### RECORDS SUPPLIED
+ + + + + + +

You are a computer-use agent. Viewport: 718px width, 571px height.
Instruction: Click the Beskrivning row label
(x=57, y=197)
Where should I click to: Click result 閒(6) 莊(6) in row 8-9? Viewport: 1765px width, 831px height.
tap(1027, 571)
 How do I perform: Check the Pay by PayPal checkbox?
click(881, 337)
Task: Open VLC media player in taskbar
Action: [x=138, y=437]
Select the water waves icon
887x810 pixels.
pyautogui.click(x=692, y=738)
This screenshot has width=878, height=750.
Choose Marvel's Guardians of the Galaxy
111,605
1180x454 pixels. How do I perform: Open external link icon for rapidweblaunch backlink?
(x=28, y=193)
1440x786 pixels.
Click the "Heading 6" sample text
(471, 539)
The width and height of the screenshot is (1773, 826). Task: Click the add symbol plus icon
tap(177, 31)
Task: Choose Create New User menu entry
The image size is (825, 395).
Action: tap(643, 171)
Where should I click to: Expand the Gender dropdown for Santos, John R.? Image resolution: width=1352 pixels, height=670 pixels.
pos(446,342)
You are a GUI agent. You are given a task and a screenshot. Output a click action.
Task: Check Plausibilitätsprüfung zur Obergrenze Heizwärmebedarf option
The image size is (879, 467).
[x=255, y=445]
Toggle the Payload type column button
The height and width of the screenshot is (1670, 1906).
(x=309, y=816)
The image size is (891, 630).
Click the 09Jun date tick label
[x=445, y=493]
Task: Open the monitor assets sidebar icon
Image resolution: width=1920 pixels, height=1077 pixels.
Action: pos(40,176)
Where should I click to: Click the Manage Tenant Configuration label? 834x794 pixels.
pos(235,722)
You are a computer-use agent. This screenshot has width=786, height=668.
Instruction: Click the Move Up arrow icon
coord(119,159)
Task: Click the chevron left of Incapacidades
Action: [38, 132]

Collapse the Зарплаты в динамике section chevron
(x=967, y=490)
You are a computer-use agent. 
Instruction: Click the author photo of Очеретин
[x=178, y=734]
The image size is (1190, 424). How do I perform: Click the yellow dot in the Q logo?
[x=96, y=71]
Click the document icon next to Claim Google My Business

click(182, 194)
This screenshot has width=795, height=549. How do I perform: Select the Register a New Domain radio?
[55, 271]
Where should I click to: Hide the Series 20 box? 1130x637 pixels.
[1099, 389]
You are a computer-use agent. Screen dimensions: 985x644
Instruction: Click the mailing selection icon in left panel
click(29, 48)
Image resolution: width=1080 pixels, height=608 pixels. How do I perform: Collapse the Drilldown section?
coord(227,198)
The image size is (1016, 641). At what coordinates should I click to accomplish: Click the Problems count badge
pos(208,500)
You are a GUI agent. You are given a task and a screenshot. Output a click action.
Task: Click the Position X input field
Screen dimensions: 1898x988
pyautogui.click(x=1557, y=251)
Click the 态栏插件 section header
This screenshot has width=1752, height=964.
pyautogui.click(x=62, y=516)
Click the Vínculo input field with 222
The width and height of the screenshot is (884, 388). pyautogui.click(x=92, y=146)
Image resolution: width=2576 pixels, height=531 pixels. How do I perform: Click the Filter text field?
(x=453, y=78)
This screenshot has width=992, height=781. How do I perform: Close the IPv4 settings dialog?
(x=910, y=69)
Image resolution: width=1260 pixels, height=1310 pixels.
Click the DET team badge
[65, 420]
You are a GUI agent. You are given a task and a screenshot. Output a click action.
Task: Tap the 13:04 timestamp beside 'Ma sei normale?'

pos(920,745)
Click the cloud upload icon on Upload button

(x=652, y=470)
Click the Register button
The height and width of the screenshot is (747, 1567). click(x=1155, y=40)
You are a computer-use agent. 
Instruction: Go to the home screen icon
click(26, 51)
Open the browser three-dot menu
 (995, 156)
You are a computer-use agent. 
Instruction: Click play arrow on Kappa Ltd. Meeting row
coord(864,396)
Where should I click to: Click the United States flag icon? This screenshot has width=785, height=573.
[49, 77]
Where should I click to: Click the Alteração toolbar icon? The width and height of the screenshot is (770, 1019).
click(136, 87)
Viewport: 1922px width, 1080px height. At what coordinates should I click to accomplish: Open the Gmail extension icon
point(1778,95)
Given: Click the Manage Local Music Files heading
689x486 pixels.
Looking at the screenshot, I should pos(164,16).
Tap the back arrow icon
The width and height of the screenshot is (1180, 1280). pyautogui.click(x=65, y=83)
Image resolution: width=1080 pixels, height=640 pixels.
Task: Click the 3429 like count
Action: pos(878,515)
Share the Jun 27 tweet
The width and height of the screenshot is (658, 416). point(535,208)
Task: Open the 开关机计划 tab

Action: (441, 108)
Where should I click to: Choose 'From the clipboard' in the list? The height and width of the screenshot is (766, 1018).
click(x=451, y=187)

+ + + + + + +

### AIM OF THE TASK
Transcribe the records above exactly as they appear.

### ANSWER SPACE
You are a computer-use agent. Viewport: 718px width, 571px height.
Instruction: Click the Beskrivning row label
(x=57, y=197)
Where should I click to: Click result 閒(6) 莊(6) in row 8-9? Viewport: 1765px width, 831px height.
tap(1027, 571)
 How do I perform: Check the Pay by PayPal checkbox?
click(881, 337)
Task: Open VLC media player in taskbar
Action: [x=138, y=437]
Select the water waves icon
887x810 pixels.
pyautogui.click(x=692, y=738)
This screenshot has width=878, height=750.
Choose Marvel's Guardians of the Galaxy
111,605
1180x454 pixels. How do I perform: Open external link icon for rapidweblaunch backlink?
(x=28, y=193)
1440x786 pixels.
Click the "Heading 6" sample text
(471, 539)
The width and height of the screenshot is (1773, 826). Task: Click the add symbol plus icon
tap(177, 31)
Task: Choose Create New User menu entry
The image size is (825, 395).
Action: tap(643, 171)
Where should I click to: Expand the Gender dropdown for Santos, John R.? Image resolution: width=1352 pixels, height=670 pixels.
pos(446,342)
You are a GUI agent. You are given a task and a screenshot. Output a click action.
Task: Check Plausibilitätsprüfung zur Obergrenze Heizwärmebedarf option
The image size is (879, 467).
[x=255, y=445]
Toggle the Payload type column button
The height and width of the screenshot is (1670, 1906).
(x=309, y=816)
The image size is (891, 630).
Click the 09Jun date tick label
[x=445, y=493]
Task: Open the monitor assets sidebar icon
Image resolution: width=1920 pixels, height=1077 pixels.
Action: pos(40,176)
Where should I click to: Click the Manage Tenant Configuration label? 834x794 pixels.
pos(235,722)
You are a computer-use agent. This screenshot has width=786, height=668.
Instruction: Click the Move Up arrow icon
coord(119,159)
Task: Click the chevron left of Incapacidades
Action: [38, 132]

Collapse the Зарплаты в динамике section chevron
(x=967, y=490)
You are a computer-use agent. 
Instruction: Click the author photo of Очеретин
[x=178, y=734]
The image size is (1190, 424). How do I perform: Click the yellow dot in the Q logo?
[x=96, y=71]
Click the document icon next to Claim Google My Business

click(182, 194)
This screenshot has width=795, height=549. How do I perform: Select the Register a New Domain radio?
[55, 271]
Where should I click to: Hide the Series 20 box? 1130x637 pixels.
[1099, 389]
You are a computer-use agent. Screen dimensions: 985x644
Instruction: Click the mailing selection icon in left panel
click(29, 48)
Image resolution: width=1080 pixels, height=608 pixels. How do I perform: Collapse the Drilldown section?
coord(227,198)
The image size is (1016, 641). At what coordinates should I click to accomplish: Click the Problems count badge
pos(208,500)
You are a GUI agent. You are given a task and a screenshot. Output a click action.
Task: Click the Position X input field
Screen dimensions: 1898x988
pyautogui.click(x=1557, y=251)
Click the 态栏插件 section header
This screenshot has width=1752, height=964.
pyautogui.click(x=62, y=516)
Click the Vínculo input field with 222
The width and height of the screenshot is (884, 388). pyautogui.click(x=92, y=146)
Image resolution: width=2576 pixels, height=531 pixels. How do I perform: Click the Filter text field?
(x=453, y=78)
This screenshot has width=992, height=781. How do I perform: Close the IPv4 settings dialog?
(x=910, y=69)
Image resolution: width=1260 pixels, height=1310 pixels.
Click the DET team badge
[65, 420]
You are a GUI agent. You are given a task and a screenshot. Output a click action.
Task: Tap the 13:04 timestamp beside 'Ma sei normale?'

pos(920,745)
Click the cloud upload icon on Upload button

(x=652, y=470)
Click the Register button
The height and width of the screenshot is (747, 1567). click(x=1155, y=40)
You are a computer-use agent. 
Instruction: Go to the home screen icon
click(26, 51)
Open the browser three-dot menu
 (995, 156)
You are a computer-use agent. 
Instruction: Click play arrow on Kappa Ltd. Meeting row
coord(864,396)
Where should I click to: Click the United States flag icon? This screenshot has width=785, height=573.
[49, 77]
Where should I click to: Click the Alteração toolbar icon? The width and height of the screenshot is (770, 1019).
click(136, 87)
Viewport: 1922px width, 1080px height. At what coordinates should I click to accomplish: Open the Gmail extension icon
point(1778,95)
Given: Click the Manage Local Music Files heading
689x486 pixels.
Looking at the screenshot, I should pos(164,16).
Tap the back arrow icon
The width and height of the screenshot is (1180, 1280). pyautogui.click(x=65, y=83)
Image resolution: width=1080 pixels, height=640 pixels.
Task: Click the 3429 like count
Action: pos(878,515)
Share the Jun 27 tweet
The width and height of the screenshot is (658, 416). point(535,208)
Task: Open the 开关机计划 tab

Action: (441, 108)
Where should I click to: Choose 'From the clipboard' in the list? The height and width of the screenshot is (766, 1018).
click(x=451, y=187)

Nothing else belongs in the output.